Philosophical Foundation
As with all ThinkBox products, Showy Show! is informed by a research-based approach to early childhood education. At ThinkBox, we think of child development as experience-based, interdisciplinary, and collaborative as children journey through an inter-related series of developmental trajectories.
Curriculum
Showy Show! has two major curricular goals. First, is the introduction/demystification of childhood’s Big Events (such as going to school first time, practicing a bedtime routine, getting ready for the day, etc.). By featuring Big Events in fun, musical, and exploratory, children will feel excited about participating in them in real life. The Showy Spotlights offer a comprehensive understanding of the Big Event by giving examples that are tangible, social and conceptual.
Second, Showy Show has an early literacy curriculum focuses on enhancing word recognition through the text-rich environment, and focuses on word recognition and comprehension through clear explanations of a given word, and through song and dance numbers which center around a target word.
Showy Show! also delivers on the promise and philosophy of Watch-Play-Show through The Readys. The Readys first have the audience watch a musical passage that visually reviews the different parts of the big event (in the Watch What it’s About Today song). The Readys then have the audience act out, through dramatic play, various parts of the big event. (They do this within the topic specific songs, the Showy Spotlights and the Showy Cue Cards). Finally, The Readys encourage the audience in the “Show What you Know” song to show their grownup what they’ve learned and to apply what they’ve practiced to the real life event.
- Watch: As children watch and listen, they become more aware, attentive, and comfortable with the topic. The parent’s role is to establish an environment for learning, invite interest, and encourage plans for participation. topic, experiencing and encourage plans for participation.
- Play: As children begin to play along, they get their hands and minds on the topic, experiencing and experimenting their own understandings. Grown ups play along, supporting and extending the exploration, and helping children make connections.

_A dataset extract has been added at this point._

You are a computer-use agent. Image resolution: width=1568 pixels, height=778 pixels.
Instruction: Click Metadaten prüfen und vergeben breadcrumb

- Show: Children then are encouraged to demonstrate by repeating and replaying what they have done. Grownups can encourage this through dramatic play and questions and discussion. Children can reenact parts or all of A Big Event. Grown ups act as audience and helper, encouraging reflection and helping children make conceptual and practical connections to their lives. In the days and weeks to come, children may spontaneously recall and replay parts of their learning.